Victims of the frame-up system of American justice are not always so fortunate. The police in this case made the mistake of picking on real gangsters with money and influence. They were able to employ competent legal counsel. They had the means to finance investigations. They owe their acquittal to these circumstances. If they had been small fry, if they had been friendless men, without money or connections, they would be on the way to the electric chair already without a doubt.
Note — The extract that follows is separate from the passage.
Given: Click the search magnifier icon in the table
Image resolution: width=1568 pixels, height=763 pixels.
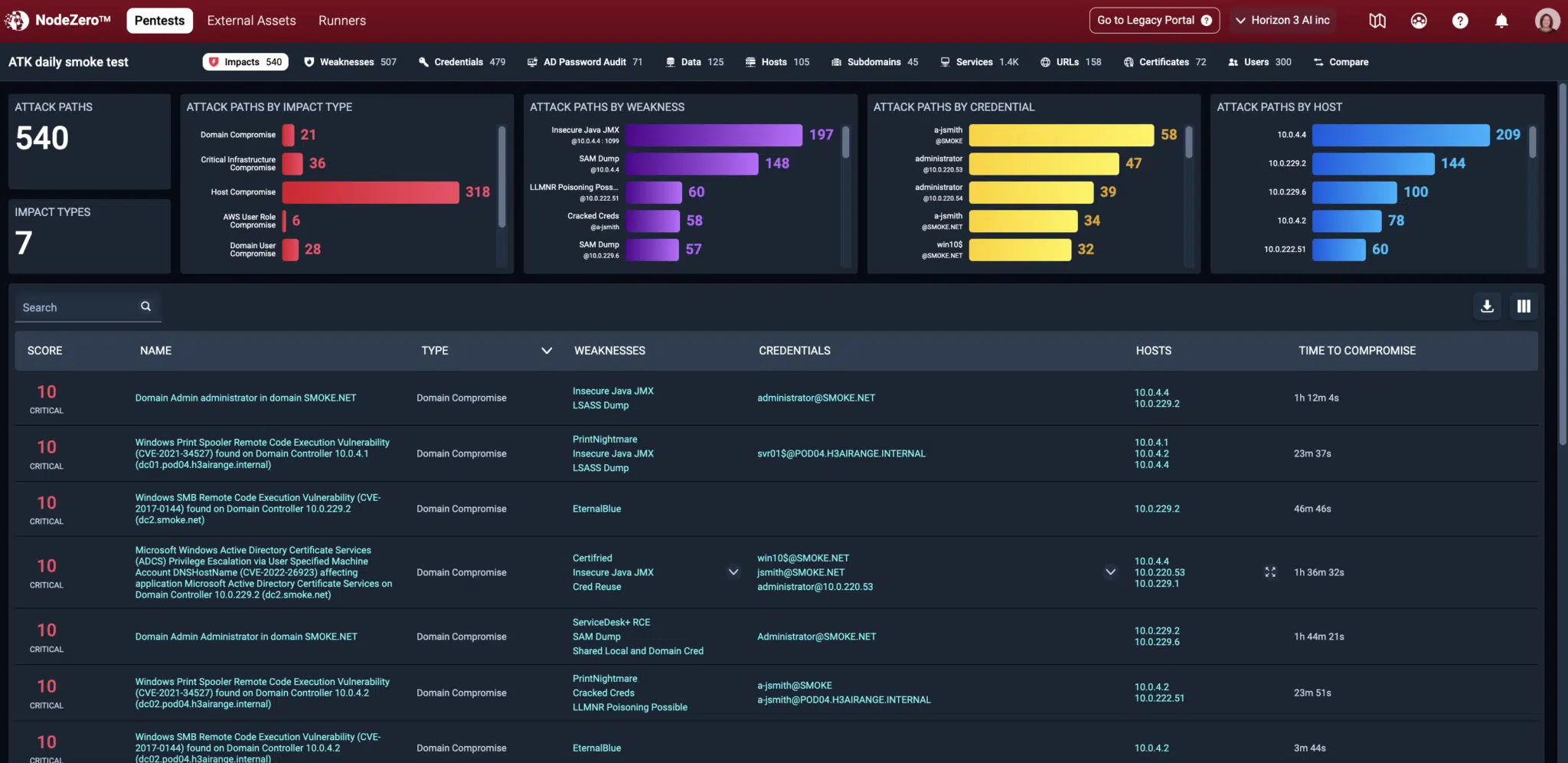Looking at the screenshot, I should 145,306.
The police frame up their victims all the time as a matter of routine, as a habit. We have seen the revelations of the Seabury investigation regarding women framed as prostitutes. During the Greco-Carillo case a few years ago a veteran newspaper man covering the trial remarked: “Half of the fellows who go out of this court room to prison are convicted on fake evidence. Everybody knows that. If these two men don’t go up, it will be because they have good lawyers and influential friends.” This is the record and the reputation of the New York police and prosecution system among all informed people. If the use of perjured evidence and third degree intimidation are used systematically in ordinary criminal cases day by day, what man in his right senses would trust them to deal justly and fairly with defendants in a labor case?

The stage was all set for a speedy railroading by the time-honored methods in the case of the indicated marine workers, Soderberg, Bunker, and Trajer. The formation of a defense committee and the employment of qualified attorneys have introduced a few “complications” into the game. It is already obvious that there is going to be a fight and not a one-sided victimization of helpless prisoners who have no means of defending themselves. They will have to be more careful with their cooked-up perjury out of fear of another annihilating exposure. The whole question of whether they will have the nerve to go through with their brazen frame-up will depend on the public interest in the case, and particularly the interest of the labor movement.

This interest is growing and is being organized. But not fast enough. If we work harder, if we extend our tight on a broader front, if a real movement of the working class comes to the support of the prisoners, they will be liberated. And that will not be a victory for them alone. It will be a form of protection to the labor movement as a whole against attempts to disrupt it by frame-ups and dynamite plants. To that end we must work with all our strength in the time that is left before the trial.